I am so glad you are writing about this. It's one of my only regrets about pursuing law, that I might not be able to have access to the scientific community in a way I can force this conversation where it needs to happen.

9:31 PM kameelah said...

i think you are in a unique position to have had medical and scientific background as a lawyer. i am very interested in medicine and science, however because i did not take much of it in college i have to rely on someone else's interpretation of jargon and dense text. you have the specialized knowledge as well as the legal background to demand access to resources when needed. i imagine that law and medicine are the perfect marriage. i know very little about law school...can you specialize in a particular area of law?

you seem like a sharp person =) and i am sure you will be able to force these conversations.

DATA BLOCK:
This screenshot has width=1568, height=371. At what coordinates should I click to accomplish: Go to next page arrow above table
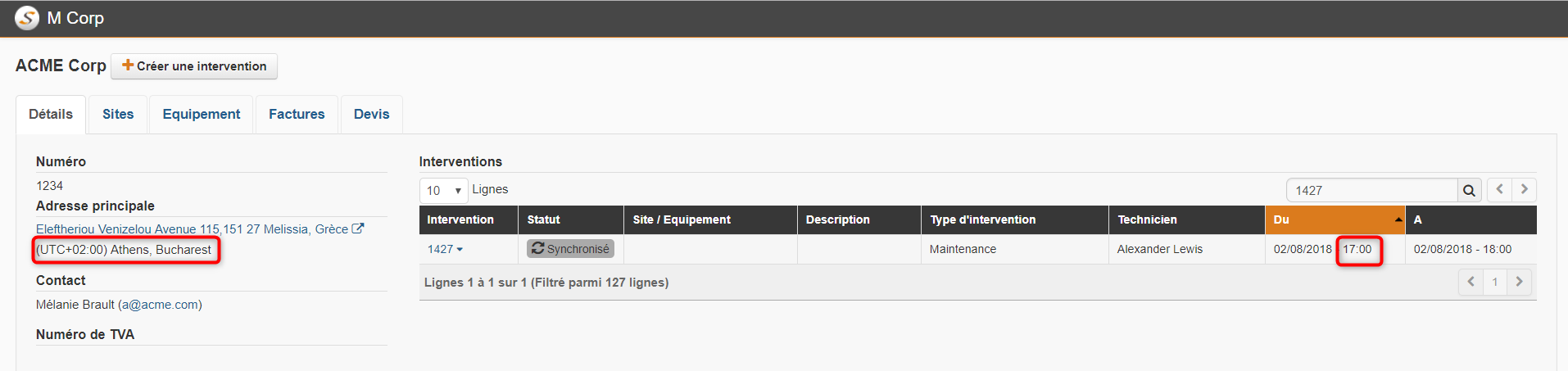pyautogui.click(x=1524, y=189)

EXERCISE DIRECTIONS:
In the comment thread, rewrite the part between "I am so glad" and "area of law?", inclusive, with "scientific" changed to "academic".

SOLUTION TO THIS TASK:
I am so glad you are writing about this. It's one of my only regrets about pursuing law, that I might not be able to have access to the academic community in a way I can force this conversation where it needs to happen.

9:31 PM kameelah said...

i think you are in a unique position to have had medical and academic background as a lawyer. i am very interested in medicine and science, however because i did not take much of it in college i have to rely on someone else's interpretation of jargon and dense text. you have the specialized knowledge as well as the legal background to demand access to resources when needed. i imagine that law and medicine are the perfect marriage. i know very little about law school...can you specialize in a particular area of law?